Sleeping less than 6 hours before and after vaccination reduces the effectiveness of the product, especially in men.
- Insufficient sleep before or after vaccination reduces the effectiveness of the product.
- The link between diminished immune response to the vaccine and lack of sleep is stronger in men.
- Optimizing sleep duration at the time of vaccination can stimulate the immune response.
Sleeping well is not only good for your form and your mood, it’s also good for your immune system. A study from the University of Chicago shows that insufficient sleep during the few days preceding and following a vaccination reduces the immune response to the product, and therefore its effectiveness.
Lack of sleep decreases the effectiveness of vaccines
Remembering a 2002 study that found that lack of sleep lowered their immune response to the flu vaccine, the scientists wanted to find out if this phenomenon was seen on other doses.
The meta-analysis, published in the journal Current Biology on March 13, 2023, brings together seven research studies that examined the impact of sleep duration on vaccination against viral diseases such as influenza and hepatitis. Researchers found that sleeping less than six hours in the days surrounding a vaccination led to a decreased immune response.

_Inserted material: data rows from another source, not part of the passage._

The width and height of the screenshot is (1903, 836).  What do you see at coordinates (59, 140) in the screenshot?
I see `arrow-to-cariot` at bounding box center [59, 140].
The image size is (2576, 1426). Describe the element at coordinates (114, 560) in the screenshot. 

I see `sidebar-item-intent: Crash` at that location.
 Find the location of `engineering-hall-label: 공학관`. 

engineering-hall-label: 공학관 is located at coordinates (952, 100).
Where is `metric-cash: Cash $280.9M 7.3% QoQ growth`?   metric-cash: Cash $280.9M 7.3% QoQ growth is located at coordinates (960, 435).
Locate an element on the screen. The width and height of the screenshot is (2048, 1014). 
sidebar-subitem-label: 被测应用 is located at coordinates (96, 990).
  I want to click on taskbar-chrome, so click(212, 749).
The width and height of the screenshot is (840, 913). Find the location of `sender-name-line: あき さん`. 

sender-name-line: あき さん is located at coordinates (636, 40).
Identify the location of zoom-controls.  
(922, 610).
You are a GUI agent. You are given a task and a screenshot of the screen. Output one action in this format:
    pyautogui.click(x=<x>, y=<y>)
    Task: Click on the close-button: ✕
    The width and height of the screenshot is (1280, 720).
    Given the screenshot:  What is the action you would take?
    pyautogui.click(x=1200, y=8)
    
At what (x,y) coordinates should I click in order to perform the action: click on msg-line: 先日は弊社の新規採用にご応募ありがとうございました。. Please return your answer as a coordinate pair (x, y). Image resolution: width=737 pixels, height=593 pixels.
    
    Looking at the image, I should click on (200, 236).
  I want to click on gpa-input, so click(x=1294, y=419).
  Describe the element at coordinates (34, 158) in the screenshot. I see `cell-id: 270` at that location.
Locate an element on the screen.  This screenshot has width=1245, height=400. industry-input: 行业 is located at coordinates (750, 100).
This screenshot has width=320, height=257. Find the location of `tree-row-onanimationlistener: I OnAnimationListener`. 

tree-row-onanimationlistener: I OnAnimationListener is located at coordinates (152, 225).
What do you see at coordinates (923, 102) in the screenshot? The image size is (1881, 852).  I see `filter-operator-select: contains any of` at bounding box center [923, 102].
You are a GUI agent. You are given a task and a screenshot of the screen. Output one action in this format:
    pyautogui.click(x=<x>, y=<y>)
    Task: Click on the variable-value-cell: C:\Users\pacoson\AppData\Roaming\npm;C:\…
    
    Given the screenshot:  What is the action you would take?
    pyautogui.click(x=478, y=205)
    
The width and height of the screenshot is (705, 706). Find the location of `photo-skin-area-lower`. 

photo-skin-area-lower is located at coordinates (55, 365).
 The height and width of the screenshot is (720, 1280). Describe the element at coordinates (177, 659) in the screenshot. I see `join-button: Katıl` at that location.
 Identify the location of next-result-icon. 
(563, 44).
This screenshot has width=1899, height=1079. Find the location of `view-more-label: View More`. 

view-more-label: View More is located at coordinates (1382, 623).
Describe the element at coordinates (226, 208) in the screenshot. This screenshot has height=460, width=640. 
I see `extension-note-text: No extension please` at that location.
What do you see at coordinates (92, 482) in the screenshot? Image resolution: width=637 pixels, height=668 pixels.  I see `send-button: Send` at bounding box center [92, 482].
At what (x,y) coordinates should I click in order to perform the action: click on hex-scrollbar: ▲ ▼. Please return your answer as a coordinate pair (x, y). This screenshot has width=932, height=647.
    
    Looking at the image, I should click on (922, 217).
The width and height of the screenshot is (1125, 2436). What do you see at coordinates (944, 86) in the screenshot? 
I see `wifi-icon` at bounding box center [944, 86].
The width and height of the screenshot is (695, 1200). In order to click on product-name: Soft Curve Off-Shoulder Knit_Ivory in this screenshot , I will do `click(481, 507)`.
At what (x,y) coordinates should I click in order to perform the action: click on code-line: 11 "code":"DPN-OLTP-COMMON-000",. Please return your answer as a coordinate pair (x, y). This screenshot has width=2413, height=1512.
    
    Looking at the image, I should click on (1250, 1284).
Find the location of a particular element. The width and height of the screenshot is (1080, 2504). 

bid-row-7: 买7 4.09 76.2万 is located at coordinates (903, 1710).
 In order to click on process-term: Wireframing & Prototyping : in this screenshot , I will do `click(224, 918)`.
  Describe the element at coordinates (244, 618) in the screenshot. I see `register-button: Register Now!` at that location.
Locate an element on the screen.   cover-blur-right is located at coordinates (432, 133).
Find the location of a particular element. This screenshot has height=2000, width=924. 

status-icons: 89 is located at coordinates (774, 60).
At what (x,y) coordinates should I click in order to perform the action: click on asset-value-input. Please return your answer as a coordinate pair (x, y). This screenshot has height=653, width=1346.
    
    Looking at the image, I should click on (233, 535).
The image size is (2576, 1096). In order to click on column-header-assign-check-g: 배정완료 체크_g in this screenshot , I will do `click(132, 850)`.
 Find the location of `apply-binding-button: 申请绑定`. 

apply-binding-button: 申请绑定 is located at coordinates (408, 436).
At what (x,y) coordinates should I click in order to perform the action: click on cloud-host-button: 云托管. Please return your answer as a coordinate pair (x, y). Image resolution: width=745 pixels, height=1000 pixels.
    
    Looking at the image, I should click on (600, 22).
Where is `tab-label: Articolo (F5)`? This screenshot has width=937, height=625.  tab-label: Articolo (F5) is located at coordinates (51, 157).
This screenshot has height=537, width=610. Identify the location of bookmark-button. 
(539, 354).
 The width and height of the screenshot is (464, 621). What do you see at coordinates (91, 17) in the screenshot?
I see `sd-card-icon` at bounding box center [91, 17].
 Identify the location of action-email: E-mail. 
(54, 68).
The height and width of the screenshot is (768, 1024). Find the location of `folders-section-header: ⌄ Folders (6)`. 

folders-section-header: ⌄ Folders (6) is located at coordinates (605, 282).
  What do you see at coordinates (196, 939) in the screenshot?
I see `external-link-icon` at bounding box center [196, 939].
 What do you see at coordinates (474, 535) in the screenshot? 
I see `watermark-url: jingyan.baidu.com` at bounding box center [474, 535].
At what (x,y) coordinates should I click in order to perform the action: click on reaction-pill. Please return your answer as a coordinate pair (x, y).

“Sleep deprivation is a behavioral factor that can be corrected before vaccination and can not only enhance, but also extend, the vaccine response”explains Eve Van Cauter, emeritus professor of medicine at the University of Chicago and lead author of the work.
Vaccine and lack of sleep: men are more sensitive to it
The analyzes also showed that the two sexes were not equal in the face of this phenomenon. The link between lack of sleep and reduced vaccine effectiveness was more apparent in men than women.
The researchers suggest that this correlation is likely due to the fact that none of the studies in women took into account variations in sex hormone levels by menstrual cycle, contraceptive use and menopausal status.
“The link between sleep and vaccine efficacy could be a major concern for people with irregular work hours, especially for shift workers who typically have reduced sleep duration”adds Eve Van Cauter. “It’s something people should consider planning for, to make sure they get enough sleep the week before and after their shots.”
Covid: insufficient sleep causes two months of immunity to be lost
Using the results of the meta-analysis and comparing them to known data on the immune response to Pfizer’s covid vaccine, the team reasoned that insufficient sleep could cause a reduction in antibodies similar to what would be seen two months after receiving the injection.
“Interestingly, we found the same results for influenza, which is a respiratory virus, and hepatitis, which affects the liver, suggesting that this effect could extend to all kinds of viruses, including including coronaviruses like Sars-CoV-2”adds Karine Spiegel, first author of the study and researcher at Inserm, in a communicated.